**Work to be completed**
For the entries that follow, restate word for word the line containing "Task: Click the 주문하기 page title", the line containing "Given: Go back using the back arrow", and every line that lies between them.

Data below:

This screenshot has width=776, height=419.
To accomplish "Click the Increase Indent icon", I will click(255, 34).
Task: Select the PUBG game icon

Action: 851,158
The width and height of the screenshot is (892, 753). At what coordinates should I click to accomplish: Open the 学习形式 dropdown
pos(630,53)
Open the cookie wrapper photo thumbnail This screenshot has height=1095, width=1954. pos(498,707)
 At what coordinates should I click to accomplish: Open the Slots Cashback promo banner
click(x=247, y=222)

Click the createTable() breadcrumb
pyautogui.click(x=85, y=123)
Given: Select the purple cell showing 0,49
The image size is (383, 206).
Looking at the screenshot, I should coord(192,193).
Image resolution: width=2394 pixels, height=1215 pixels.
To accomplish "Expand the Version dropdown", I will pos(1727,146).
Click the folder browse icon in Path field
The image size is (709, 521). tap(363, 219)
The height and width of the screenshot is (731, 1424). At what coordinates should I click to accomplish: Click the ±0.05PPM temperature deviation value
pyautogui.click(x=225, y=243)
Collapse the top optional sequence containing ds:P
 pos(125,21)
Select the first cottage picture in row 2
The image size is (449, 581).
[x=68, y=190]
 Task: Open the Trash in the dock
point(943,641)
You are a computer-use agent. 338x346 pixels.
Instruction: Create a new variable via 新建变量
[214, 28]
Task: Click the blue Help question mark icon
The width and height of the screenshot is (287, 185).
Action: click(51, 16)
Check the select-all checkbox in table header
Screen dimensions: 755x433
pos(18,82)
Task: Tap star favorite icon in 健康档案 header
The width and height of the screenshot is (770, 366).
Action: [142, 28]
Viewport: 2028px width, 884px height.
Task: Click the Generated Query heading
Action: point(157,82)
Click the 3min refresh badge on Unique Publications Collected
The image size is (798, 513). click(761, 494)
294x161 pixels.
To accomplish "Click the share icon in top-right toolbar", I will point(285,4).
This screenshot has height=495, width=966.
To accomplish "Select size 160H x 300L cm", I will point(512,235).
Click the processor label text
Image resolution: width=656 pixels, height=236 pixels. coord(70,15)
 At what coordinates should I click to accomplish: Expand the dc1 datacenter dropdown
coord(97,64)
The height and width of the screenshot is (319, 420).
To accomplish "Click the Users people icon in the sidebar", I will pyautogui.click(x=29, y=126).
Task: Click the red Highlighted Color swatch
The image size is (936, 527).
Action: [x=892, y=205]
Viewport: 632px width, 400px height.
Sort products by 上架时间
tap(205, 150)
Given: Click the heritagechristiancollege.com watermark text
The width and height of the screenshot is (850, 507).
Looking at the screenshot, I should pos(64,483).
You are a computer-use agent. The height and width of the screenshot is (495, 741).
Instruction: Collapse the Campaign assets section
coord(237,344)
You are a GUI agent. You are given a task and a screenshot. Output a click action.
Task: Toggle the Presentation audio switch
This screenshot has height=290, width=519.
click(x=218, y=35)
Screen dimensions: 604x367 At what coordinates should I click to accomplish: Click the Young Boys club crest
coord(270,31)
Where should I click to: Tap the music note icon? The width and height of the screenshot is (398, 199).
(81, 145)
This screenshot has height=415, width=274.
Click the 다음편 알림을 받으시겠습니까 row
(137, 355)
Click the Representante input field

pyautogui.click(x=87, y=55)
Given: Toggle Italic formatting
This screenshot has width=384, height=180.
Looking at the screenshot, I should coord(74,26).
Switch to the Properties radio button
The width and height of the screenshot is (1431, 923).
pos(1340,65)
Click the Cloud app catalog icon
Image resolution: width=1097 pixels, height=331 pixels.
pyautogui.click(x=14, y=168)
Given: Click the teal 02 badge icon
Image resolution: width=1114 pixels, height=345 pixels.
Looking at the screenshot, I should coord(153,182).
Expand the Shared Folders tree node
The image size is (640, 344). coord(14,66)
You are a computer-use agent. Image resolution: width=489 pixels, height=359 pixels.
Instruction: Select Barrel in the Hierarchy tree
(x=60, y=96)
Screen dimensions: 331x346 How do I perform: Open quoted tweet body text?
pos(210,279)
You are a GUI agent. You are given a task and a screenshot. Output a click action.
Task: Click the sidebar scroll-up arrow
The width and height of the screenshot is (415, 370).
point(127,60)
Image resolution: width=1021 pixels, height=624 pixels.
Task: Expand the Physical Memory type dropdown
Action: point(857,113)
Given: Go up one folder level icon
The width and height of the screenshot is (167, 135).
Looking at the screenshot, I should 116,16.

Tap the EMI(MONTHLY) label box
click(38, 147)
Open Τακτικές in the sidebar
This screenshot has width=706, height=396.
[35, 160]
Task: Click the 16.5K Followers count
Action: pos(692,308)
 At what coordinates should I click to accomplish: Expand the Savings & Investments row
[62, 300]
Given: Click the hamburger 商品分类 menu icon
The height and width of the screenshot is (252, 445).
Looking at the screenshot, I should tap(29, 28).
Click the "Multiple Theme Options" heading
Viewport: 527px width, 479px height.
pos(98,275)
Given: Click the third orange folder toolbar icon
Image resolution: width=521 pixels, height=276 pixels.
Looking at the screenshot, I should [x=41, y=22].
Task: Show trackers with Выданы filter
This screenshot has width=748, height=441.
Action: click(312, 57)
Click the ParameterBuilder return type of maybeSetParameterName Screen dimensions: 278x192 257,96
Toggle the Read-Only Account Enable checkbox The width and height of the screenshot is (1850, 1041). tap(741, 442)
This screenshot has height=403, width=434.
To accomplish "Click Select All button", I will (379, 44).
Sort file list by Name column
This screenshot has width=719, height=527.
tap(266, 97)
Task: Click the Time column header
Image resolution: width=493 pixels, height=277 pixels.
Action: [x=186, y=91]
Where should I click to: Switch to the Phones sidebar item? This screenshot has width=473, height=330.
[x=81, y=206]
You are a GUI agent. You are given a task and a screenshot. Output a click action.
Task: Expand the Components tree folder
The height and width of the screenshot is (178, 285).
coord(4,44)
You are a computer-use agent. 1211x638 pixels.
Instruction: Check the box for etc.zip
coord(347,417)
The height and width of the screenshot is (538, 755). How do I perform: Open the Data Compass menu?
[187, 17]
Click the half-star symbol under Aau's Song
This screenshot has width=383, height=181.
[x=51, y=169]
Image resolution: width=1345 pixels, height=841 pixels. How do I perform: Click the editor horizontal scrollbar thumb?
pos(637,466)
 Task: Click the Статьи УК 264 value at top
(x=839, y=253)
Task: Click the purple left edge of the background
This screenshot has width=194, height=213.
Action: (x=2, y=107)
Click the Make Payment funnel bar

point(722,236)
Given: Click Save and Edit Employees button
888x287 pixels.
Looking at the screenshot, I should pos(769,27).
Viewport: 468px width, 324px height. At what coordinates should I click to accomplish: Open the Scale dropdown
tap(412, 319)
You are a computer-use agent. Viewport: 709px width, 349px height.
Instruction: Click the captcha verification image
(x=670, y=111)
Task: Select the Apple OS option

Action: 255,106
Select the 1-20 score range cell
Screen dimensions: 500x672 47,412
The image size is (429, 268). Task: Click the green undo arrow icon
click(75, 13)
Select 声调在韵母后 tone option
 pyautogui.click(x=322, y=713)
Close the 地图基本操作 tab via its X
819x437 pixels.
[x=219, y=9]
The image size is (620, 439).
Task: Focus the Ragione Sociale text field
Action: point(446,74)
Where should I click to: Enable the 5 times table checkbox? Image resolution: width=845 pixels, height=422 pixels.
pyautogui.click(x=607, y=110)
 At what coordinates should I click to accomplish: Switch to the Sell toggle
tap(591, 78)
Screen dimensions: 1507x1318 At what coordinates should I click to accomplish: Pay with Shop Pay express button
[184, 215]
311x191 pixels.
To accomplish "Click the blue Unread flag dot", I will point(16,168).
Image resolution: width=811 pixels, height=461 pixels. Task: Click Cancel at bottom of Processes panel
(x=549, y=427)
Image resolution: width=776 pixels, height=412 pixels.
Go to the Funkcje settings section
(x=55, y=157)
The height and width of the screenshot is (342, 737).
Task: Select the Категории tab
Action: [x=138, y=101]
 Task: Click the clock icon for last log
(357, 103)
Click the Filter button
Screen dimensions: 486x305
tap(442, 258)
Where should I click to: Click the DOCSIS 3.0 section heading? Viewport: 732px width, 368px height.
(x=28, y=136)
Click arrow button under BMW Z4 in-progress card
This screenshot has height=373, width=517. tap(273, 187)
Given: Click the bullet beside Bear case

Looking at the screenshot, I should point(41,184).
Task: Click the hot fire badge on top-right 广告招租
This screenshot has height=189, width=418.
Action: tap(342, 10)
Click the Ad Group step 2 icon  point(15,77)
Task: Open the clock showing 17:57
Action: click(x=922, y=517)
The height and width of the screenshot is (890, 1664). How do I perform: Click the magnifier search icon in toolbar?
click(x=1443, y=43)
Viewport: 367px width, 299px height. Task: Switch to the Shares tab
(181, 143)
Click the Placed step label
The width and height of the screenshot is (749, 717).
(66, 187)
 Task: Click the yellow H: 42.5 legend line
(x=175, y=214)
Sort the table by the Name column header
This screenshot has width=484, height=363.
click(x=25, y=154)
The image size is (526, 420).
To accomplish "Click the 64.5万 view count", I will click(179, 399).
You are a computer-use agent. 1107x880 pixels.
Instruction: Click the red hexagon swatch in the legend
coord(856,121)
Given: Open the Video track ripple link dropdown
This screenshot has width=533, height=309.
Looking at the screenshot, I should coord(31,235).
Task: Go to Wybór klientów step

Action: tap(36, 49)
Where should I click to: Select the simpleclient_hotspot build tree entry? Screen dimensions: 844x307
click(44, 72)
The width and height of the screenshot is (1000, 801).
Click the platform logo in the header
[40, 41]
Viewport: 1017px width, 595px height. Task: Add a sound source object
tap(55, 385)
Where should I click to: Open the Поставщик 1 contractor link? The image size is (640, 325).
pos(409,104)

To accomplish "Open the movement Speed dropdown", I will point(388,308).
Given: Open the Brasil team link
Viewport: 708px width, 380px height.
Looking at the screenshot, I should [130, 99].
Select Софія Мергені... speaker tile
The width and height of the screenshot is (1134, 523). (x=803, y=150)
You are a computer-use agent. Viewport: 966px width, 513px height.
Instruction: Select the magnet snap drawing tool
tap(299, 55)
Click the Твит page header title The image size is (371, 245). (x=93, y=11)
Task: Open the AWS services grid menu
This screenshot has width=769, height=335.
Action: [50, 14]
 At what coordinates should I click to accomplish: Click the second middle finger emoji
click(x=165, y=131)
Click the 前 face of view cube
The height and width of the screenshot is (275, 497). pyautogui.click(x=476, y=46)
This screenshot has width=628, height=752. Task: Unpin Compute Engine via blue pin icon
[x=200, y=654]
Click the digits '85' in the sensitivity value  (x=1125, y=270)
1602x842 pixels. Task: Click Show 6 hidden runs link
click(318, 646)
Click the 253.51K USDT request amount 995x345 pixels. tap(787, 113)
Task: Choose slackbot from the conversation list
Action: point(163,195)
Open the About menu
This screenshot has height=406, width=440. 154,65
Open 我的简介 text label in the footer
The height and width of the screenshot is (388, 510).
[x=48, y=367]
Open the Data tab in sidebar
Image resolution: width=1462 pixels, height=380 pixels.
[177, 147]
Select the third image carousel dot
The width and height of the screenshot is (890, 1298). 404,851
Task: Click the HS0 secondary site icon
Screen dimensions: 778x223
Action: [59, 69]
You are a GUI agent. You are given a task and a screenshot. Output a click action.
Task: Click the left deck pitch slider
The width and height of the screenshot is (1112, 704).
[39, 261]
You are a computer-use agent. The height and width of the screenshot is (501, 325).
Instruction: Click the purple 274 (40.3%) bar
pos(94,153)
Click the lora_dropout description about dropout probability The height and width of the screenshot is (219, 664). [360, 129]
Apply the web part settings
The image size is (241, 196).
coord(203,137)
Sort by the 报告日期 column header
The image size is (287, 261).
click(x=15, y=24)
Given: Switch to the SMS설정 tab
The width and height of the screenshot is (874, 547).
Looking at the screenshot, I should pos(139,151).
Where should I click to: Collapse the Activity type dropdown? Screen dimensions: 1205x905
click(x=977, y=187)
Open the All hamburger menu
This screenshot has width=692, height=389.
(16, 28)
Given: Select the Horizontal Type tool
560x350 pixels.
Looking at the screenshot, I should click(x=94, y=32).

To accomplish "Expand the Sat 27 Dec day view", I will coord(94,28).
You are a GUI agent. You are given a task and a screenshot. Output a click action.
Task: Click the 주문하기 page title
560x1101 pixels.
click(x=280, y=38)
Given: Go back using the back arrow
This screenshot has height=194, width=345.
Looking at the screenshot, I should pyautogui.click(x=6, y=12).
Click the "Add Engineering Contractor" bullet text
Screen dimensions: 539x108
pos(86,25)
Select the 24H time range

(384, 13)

End of Data.

**Result of the task**
Task: Click the 주문하기 page title
560x1101 pixels.
click(x=280, y=38)
Given: Go back using the back arrow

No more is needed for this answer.